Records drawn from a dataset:
########

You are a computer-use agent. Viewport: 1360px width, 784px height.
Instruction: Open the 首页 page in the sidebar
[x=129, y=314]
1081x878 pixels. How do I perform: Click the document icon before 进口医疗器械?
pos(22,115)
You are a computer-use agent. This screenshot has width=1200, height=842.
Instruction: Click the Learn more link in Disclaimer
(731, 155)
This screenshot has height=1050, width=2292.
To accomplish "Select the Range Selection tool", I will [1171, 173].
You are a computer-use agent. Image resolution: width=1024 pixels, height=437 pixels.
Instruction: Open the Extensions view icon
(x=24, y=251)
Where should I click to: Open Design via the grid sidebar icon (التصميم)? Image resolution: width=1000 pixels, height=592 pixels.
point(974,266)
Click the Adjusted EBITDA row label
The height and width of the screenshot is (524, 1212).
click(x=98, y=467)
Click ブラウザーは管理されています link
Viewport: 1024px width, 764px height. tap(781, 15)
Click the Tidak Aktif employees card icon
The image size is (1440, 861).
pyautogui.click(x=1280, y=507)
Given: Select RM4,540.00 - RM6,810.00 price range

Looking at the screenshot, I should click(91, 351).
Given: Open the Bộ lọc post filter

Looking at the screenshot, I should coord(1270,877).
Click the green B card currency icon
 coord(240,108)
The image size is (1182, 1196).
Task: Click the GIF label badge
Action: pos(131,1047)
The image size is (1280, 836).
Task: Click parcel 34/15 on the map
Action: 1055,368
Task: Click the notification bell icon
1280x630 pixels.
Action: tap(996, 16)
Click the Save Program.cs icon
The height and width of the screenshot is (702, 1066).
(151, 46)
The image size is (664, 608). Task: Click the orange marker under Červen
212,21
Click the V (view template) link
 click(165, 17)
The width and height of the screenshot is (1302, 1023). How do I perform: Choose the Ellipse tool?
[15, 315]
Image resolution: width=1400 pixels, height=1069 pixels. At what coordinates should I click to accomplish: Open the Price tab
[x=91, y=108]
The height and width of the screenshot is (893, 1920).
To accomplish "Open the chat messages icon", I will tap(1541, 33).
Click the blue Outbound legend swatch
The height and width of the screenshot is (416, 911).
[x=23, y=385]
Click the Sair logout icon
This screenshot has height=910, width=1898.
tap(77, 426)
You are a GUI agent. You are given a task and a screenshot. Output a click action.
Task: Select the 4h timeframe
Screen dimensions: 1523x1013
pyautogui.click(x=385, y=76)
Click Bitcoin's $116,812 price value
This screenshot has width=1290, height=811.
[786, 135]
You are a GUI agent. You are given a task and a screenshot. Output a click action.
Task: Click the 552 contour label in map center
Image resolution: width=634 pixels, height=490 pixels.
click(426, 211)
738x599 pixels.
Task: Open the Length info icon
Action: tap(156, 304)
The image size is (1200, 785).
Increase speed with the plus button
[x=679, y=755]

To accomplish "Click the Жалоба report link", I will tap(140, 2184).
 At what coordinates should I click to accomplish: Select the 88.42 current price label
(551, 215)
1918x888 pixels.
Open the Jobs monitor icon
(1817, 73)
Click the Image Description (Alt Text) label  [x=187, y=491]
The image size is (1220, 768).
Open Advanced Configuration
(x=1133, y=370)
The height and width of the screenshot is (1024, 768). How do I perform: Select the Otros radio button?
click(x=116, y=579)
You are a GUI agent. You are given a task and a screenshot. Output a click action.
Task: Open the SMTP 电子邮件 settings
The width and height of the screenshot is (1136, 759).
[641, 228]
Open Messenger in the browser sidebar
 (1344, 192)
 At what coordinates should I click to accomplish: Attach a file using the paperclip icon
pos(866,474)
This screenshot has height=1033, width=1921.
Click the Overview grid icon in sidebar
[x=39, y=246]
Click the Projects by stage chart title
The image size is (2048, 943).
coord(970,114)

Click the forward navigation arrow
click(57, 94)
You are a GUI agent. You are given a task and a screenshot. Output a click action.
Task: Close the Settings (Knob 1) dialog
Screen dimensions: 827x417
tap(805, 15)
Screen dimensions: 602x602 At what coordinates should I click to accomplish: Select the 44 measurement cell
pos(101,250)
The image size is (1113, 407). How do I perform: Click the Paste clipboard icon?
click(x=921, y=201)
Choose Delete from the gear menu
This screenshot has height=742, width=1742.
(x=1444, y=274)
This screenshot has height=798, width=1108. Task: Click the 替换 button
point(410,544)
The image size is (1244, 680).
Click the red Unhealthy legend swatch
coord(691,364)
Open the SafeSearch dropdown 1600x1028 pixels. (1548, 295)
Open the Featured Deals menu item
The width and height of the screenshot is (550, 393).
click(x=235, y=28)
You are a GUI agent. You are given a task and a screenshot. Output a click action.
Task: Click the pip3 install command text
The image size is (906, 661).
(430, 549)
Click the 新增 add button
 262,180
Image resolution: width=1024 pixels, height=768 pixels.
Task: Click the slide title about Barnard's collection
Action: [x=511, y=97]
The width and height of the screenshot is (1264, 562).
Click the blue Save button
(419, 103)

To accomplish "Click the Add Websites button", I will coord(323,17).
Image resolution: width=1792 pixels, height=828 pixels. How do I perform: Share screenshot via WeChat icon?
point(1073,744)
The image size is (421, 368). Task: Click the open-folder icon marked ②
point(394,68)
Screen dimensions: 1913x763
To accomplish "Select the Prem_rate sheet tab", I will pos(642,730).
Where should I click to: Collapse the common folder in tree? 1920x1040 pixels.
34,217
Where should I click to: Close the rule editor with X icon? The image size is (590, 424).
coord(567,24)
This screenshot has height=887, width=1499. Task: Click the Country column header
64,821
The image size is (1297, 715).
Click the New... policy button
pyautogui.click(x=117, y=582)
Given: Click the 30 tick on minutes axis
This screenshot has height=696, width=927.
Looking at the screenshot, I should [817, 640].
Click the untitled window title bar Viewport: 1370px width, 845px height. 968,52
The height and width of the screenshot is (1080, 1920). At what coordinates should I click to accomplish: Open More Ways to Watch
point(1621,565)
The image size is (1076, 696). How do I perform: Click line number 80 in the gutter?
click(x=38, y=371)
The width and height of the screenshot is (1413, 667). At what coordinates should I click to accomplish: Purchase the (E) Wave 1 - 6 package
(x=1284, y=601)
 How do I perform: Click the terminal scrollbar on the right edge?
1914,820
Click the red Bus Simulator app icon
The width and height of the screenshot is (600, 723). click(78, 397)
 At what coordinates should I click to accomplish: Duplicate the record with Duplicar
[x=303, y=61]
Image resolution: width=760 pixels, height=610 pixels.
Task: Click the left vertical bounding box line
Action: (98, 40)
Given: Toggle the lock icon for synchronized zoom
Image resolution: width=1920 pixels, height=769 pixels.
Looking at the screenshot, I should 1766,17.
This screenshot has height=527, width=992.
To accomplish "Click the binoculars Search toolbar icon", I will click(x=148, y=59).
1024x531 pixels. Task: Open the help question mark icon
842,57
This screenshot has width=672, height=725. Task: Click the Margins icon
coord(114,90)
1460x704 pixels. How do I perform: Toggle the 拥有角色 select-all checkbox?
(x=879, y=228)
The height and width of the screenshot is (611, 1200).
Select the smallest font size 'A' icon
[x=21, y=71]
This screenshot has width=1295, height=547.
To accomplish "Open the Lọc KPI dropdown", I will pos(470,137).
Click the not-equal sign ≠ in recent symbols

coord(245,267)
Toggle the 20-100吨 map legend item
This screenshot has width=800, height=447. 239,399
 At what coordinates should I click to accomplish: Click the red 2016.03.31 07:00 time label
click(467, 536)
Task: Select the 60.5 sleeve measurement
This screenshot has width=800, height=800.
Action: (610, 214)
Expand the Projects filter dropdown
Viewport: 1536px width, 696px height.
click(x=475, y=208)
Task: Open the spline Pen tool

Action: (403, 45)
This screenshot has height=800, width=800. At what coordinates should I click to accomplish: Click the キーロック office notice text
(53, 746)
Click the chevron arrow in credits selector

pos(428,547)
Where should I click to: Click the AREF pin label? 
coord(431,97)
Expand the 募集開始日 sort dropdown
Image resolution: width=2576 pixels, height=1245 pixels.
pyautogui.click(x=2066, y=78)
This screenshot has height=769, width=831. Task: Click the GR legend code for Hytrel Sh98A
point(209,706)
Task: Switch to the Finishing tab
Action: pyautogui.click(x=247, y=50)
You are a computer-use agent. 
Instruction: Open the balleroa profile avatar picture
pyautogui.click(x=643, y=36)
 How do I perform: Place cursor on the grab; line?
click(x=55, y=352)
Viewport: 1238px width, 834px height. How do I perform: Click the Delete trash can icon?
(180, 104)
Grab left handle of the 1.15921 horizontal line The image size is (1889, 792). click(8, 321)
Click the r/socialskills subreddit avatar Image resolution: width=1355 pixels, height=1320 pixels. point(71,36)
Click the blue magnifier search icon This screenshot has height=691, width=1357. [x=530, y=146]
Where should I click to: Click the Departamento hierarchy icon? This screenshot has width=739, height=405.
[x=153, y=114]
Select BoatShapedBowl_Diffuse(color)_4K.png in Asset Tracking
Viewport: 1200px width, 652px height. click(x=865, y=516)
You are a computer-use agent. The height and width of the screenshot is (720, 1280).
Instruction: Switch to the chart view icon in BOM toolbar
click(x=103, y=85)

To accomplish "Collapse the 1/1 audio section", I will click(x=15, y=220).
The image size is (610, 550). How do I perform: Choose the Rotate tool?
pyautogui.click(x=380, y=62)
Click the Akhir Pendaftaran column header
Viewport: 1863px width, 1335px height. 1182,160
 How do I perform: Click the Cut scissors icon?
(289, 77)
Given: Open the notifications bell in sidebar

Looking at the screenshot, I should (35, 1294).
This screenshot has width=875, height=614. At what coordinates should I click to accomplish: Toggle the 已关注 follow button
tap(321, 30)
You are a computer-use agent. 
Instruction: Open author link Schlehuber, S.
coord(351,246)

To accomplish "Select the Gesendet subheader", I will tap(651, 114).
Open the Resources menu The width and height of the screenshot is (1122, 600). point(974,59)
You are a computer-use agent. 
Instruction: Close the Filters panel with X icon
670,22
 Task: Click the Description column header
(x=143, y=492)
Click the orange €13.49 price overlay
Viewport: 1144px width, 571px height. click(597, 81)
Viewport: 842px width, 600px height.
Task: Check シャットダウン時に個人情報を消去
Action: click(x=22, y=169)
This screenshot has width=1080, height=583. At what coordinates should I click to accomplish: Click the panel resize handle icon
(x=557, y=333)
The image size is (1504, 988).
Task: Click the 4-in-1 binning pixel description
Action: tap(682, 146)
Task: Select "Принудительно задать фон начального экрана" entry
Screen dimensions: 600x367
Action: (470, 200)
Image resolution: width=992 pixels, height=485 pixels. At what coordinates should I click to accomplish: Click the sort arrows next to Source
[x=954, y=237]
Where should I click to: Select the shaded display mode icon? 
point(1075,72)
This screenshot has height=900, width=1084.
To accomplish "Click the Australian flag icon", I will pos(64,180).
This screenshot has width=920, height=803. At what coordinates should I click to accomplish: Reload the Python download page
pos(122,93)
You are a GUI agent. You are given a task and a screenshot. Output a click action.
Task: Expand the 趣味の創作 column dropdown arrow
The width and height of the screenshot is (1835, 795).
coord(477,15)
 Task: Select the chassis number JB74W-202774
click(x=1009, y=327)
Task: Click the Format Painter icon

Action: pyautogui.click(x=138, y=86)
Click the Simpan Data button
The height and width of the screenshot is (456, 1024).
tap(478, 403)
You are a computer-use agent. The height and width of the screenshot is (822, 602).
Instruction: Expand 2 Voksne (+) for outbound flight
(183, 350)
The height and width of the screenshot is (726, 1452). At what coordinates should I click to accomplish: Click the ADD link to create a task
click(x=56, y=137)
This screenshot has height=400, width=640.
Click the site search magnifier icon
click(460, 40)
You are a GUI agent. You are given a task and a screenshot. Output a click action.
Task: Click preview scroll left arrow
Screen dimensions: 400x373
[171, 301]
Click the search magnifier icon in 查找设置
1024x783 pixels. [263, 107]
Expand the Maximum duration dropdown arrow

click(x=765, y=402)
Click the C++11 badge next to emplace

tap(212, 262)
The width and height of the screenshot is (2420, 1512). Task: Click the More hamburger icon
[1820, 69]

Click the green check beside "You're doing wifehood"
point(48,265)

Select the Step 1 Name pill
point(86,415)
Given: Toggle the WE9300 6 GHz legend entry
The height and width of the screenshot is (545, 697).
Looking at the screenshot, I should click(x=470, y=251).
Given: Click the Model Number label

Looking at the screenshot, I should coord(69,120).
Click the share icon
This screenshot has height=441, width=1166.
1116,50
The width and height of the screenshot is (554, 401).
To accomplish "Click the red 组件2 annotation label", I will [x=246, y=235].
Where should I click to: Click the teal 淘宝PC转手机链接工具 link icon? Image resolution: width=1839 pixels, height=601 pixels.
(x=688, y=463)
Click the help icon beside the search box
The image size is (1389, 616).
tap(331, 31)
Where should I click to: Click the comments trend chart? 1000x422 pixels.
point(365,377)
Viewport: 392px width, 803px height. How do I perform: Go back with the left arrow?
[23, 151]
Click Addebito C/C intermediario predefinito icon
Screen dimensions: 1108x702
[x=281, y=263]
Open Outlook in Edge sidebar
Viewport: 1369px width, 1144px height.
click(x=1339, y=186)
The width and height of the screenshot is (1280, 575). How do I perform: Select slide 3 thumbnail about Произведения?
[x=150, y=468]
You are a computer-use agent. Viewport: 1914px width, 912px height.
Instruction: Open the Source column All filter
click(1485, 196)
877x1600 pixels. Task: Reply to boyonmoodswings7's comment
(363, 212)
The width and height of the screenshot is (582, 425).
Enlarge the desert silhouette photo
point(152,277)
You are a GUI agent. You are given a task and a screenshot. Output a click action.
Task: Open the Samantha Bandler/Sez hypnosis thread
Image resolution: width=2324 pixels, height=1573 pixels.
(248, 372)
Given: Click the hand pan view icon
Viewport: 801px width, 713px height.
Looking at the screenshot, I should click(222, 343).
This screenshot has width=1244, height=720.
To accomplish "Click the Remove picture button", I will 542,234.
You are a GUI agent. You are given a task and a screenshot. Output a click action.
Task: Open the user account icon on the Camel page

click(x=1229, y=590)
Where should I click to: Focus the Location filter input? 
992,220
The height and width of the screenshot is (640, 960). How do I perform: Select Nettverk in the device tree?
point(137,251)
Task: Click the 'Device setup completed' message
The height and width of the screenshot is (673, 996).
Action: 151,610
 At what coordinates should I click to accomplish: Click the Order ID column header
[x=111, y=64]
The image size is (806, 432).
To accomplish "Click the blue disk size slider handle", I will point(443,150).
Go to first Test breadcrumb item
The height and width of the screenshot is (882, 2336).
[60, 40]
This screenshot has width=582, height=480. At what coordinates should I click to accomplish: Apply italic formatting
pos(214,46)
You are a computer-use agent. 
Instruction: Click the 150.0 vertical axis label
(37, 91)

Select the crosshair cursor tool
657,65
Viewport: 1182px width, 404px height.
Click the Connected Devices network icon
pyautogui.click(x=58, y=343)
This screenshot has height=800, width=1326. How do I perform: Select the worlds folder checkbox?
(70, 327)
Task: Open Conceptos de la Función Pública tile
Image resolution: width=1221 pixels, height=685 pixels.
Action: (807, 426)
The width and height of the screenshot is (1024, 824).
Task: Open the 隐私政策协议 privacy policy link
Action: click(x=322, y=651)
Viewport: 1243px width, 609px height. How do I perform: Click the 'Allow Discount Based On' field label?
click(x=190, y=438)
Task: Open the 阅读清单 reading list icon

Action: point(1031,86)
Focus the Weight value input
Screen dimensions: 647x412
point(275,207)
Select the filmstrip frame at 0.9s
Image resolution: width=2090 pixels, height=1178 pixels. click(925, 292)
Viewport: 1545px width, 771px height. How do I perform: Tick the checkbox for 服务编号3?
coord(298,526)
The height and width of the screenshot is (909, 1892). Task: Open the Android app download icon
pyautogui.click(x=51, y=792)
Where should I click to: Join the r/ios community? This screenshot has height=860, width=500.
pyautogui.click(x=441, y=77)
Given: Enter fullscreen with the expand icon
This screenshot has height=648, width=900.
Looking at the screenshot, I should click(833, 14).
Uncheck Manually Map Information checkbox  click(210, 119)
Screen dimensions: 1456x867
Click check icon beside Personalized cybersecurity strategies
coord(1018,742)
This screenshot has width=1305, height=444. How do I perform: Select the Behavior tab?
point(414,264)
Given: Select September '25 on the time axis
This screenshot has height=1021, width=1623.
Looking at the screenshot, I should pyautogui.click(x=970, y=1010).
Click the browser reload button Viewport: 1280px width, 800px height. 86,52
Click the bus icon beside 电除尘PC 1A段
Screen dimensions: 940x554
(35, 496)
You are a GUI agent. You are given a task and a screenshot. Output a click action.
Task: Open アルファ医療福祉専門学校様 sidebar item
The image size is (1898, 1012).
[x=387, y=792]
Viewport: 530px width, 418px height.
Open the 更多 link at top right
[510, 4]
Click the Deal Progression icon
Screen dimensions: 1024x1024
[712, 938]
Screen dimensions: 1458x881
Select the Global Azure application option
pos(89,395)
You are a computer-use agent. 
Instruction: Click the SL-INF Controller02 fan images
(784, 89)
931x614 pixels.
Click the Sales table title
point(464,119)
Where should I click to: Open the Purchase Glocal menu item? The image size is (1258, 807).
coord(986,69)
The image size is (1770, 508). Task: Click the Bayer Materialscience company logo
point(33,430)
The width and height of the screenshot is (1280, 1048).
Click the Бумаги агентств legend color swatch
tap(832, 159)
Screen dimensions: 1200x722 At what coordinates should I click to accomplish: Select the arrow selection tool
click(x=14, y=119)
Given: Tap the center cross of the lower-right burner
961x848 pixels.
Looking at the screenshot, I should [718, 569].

########

**WHAT IS BEING ASKED**
What you give back must be the stretch above, starting at the line with "Image resolution: width=1400" and ending at the line with "Click the Image", copied exactly.

**EXERCISE OUTPUT**
Image resolution: width=1400 pixels, height=1069 pixels. At what coordinates should I click to accomplish: Open the Price tab
[x=91, y=108]
The height and width of the screenshot is (893, 1920).
To accomplish "Open the chat messages icon", I will tap(1541, 33).
Click the blue Outbound legend swatch
The height and width of the screenshot is (416, 911).
[x=23, y=385]
Click the Sair logout icon
This screenshot has height=910, width=1898.
tap(77, 426)
You are a GUI agent. You are given a task and a screenshot. Output a click action.
Task: Select the 4h timeframe
Screen dimensions: 1523x1013
pyautogui.click(x=385, y=76)
Click Bitcoin's $116,812 price value
This screenshot has width=1290, height=811.
[786, 135]
You are a GUI agent. You are given a task and a screenshot. Output a click action.
Task: Click the 552 contour label in map center
Image resolution: width=634 pixels, height=490 pixels.
click(426, 211)
738x599 pixels.
Task: Open the Length info icon
Action: tap(156, 304)
The image size is (1200, 785).
Increase speed with the plus button
[x=679, y=755]

To accomplish "Click the Жалоба report link", I will tap(140, 2184).
 At what coordinates should I click to accomplish: Select the 88.42 current price label
(551, 215)
1918x888 pixels.
Open the Jobs monitor icon
(1817, 73)
Click the Image Description (Alt Text) label  [x=187, y=491]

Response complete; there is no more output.